▶ _What you should do_
Can you reproduce verbatim the rows starting with the line that contains "Task: Click the" and going on through the end of the rows, including that first line and leaving out the pictures?
[Start Records for this task]
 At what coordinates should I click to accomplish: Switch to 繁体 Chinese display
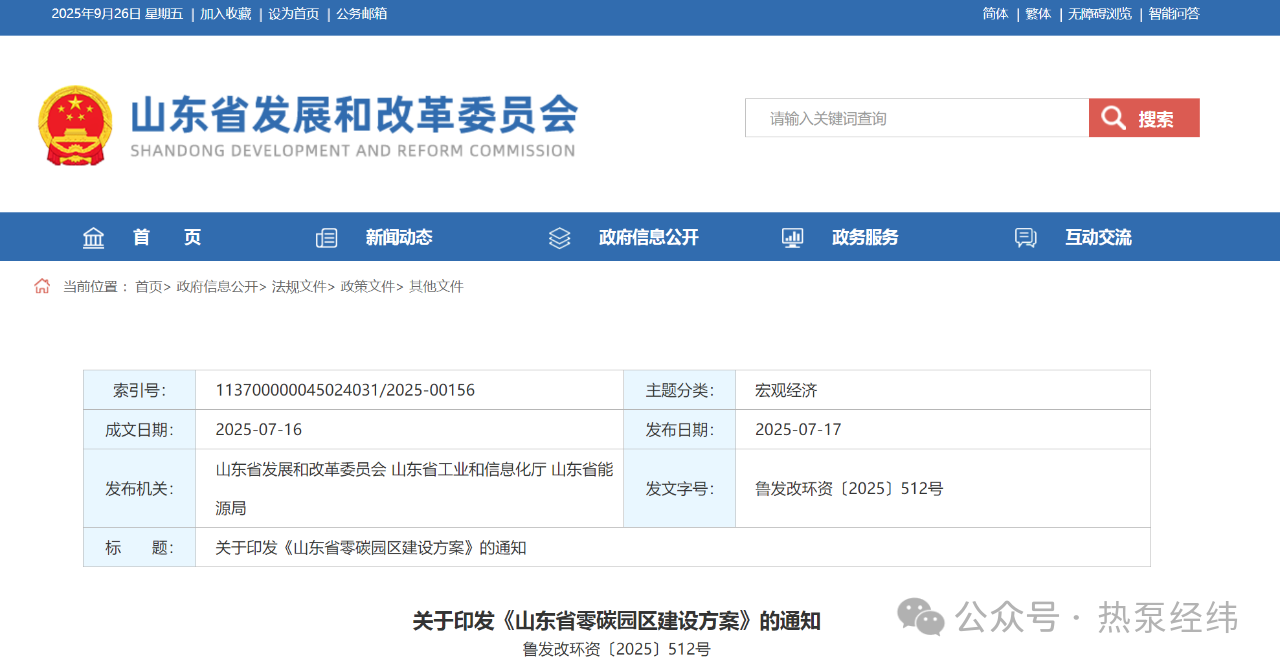click(1038, 14)

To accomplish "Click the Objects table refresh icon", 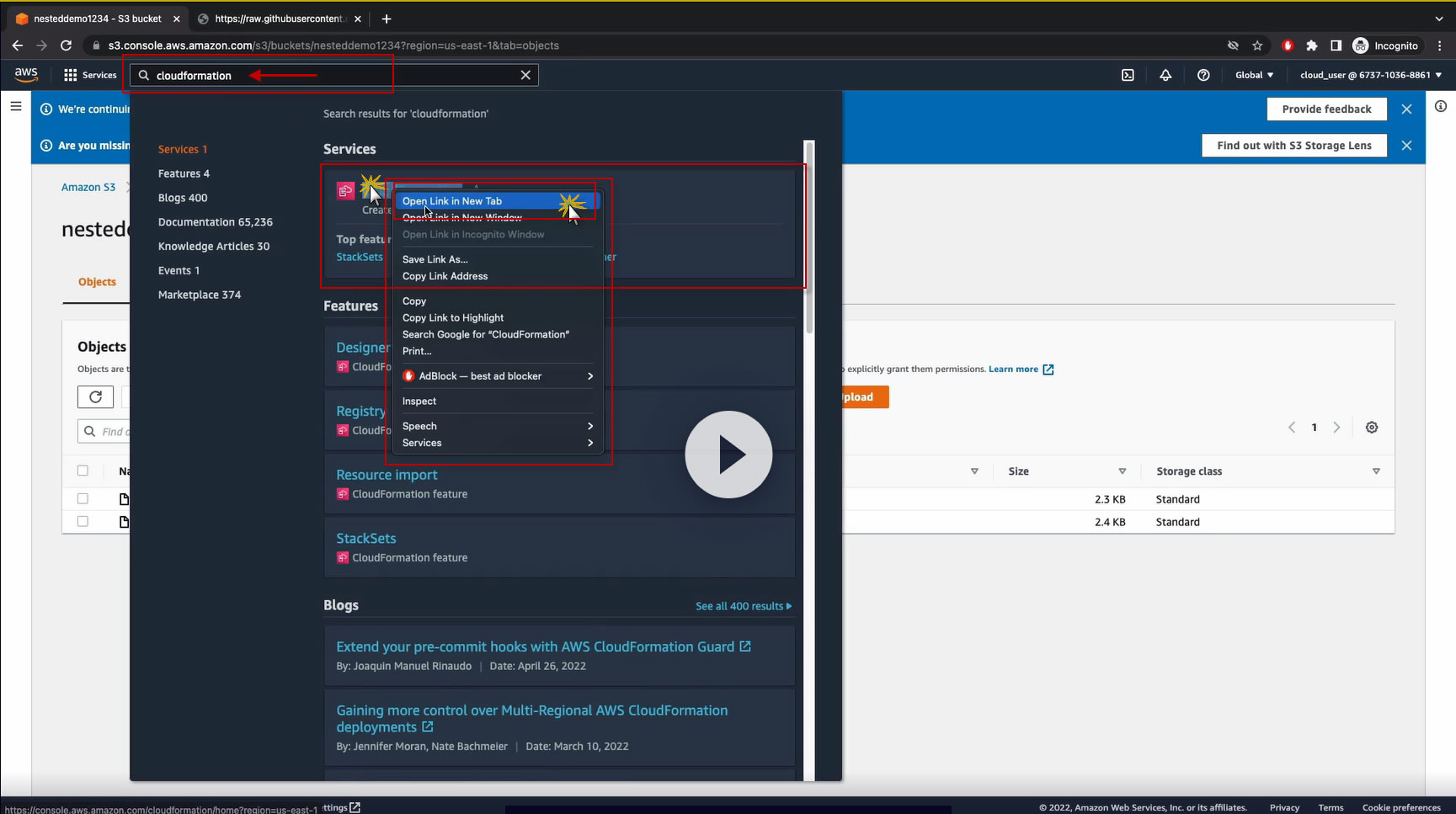I will click(95, 396).
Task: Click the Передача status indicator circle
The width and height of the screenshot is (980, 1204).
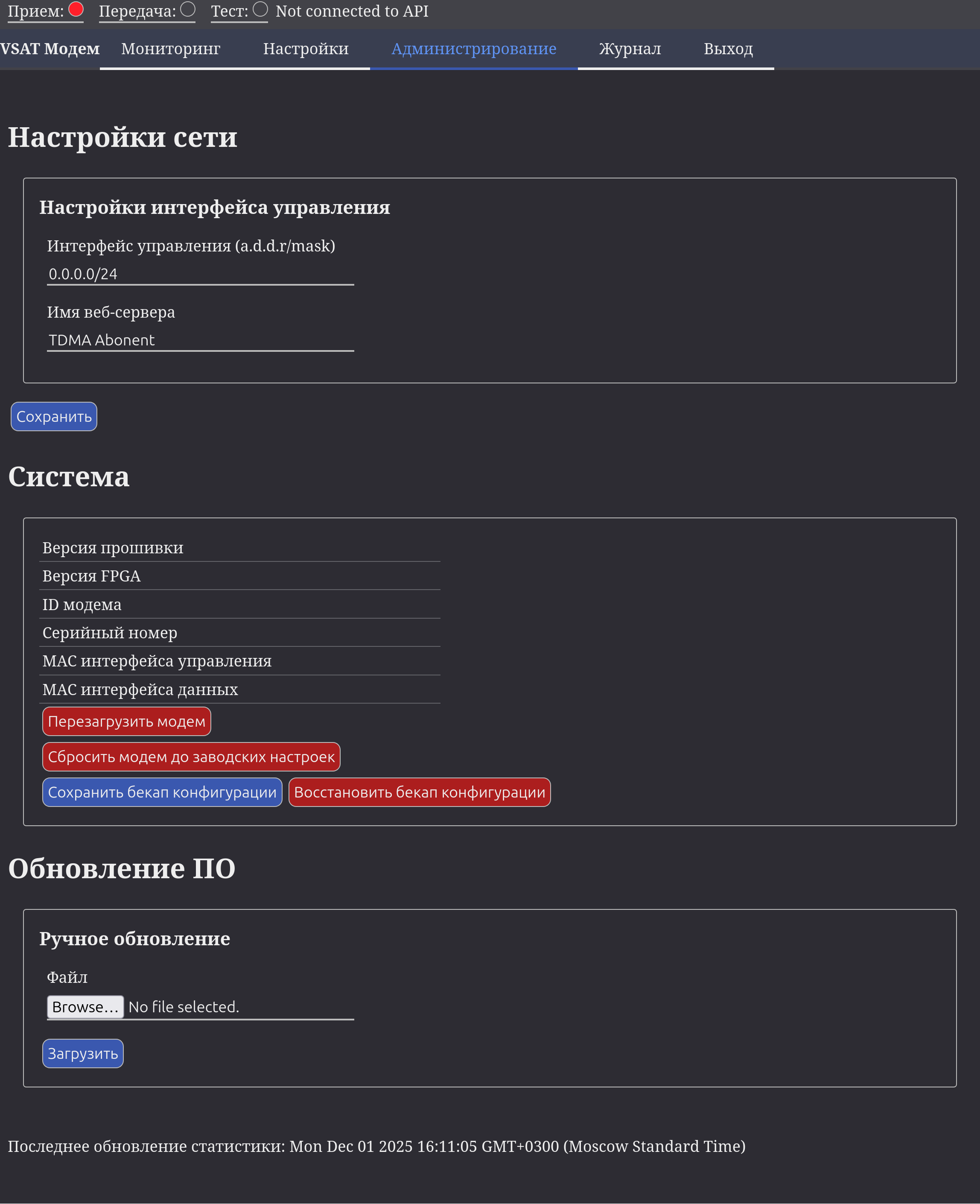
[End Records for this task]
▶ _Task solution_
Task: Click the Передача status indicator circle
The width and height of the screenshot is (980, 1204).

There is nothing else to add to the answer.